Jak co roku program był bardzo bogaty. W pierwszej sesji członkinie Gabinetu Cieni Kongresu Kobiet przedstawiały programy „swoich ministerstw”. Potem przepytana została Agnieszka Kozłowska-Rajewicz. Z sesji równoległych wybrałam się na pierwszą część panelu poświęconego mężczyznom (na więcej tego dnia nie pozwoliły mi obowiązki zawodowe).
Generalnie zauważyłam, że Panowie coraz bardziej interesują się Kongresem i chyba przestają go uważać wyłącznie „za spęd feministek”.
Bo Kongres naprawdę jest bardzo różnorodny. Przyjeżdżają na niego kobiety z całej Polski – starsze, młodsze, z małych miast i wsi.
Kongresowiczki różne w swych poglądach mają jeden cel – by połowa społeczeństwa tego kraju była wysłuchana, a jej zdanie brane pod uwagę.
Przykład – w programach publicystycznych eksperci to głównie mężczyźni, politycy również. Ekspertki i posłanki zapraszane do debaty to niewielki procent rozmówców. Dlaczego?
Co z tego, że od wczoraj mamy urlop rodzicielski, gdy w praktyce będzie na nim głównie matka…
Nadal w parlamencie czy radach nadzorczych spółek jest za mało kobiet (to ostatnie obiecał zmienić w spółkach Skarbu Państwa premier Tusk gdy przykuśtykał do Kongresowej na swoje wystąpienie).

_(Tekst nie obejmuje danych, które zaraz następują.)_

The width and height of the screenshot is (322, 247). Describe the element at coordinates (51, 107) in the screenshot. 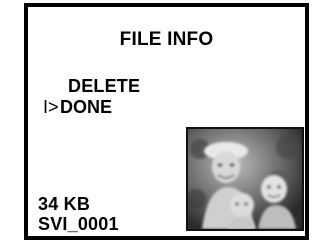

I see `selection-cursor-icon: I>` at that location.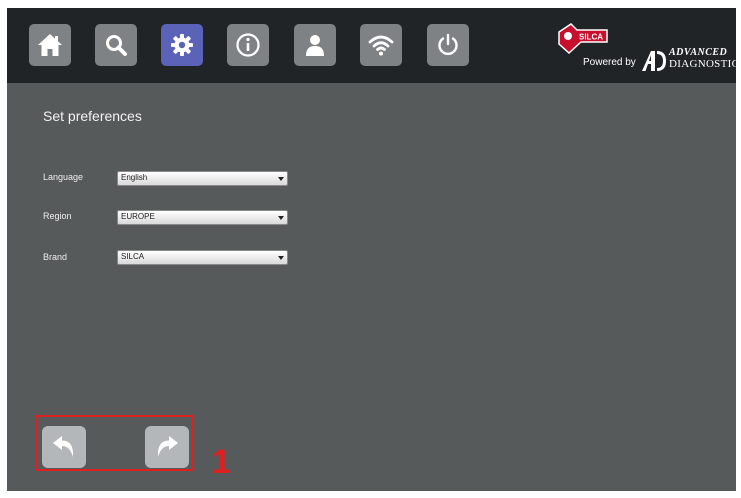 The width and height of the screenshot is (741, 498). I want to click on power-icon, so click(448, 44).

V Kongres Kobiet dał odpowiedź na jedno ważne pytanie – czy przekształcić się w partię, czy pozostać ruchem społecznym. Ja osobiście, nauczona doświadczeniem, nie jestem za tworzeniem nowej partii. Większość Pań w Kongresowej też tego nie chce (48%). Ale – co ważne powstanie rada polityczna, która będzie szkolić i wspierać kandydatki w nadchodzących wyborach.